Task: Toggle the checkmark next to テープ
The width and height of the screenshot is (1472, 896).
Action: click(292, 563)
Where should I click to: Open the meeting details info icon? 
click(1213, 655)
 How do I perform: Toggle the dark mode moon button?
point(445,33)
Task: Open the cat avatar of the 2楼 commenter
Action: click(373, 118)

----

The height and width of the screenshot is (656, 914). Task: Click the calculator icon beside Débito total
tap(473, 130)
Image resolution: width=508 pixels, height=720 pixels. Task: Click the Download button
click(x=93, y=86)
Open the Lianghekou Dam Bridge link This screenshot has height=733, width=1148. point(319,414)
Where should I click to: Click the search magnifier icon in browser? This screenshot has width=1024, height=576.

----

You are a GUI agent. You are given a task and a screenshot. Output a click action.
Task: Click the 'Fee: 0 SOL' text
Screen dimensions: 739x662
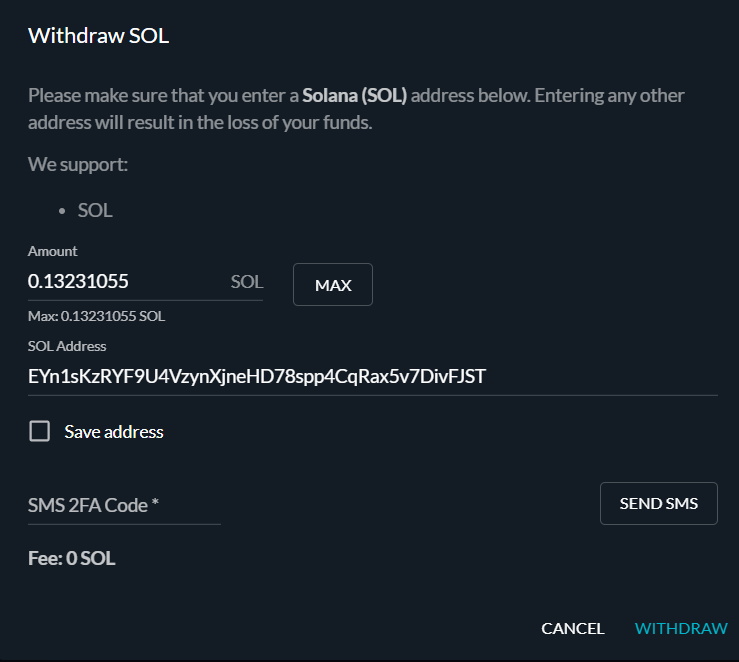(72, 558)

----

Only the lines containing "This" are needed; copy each of them from the data.

Open the Lianghekou Dam Bridge link This screenshot has height=733, width=1148. point(319,414)
Where should I click to: Click the search magnifier icon in browser? This screenshot has width=1024, height=576.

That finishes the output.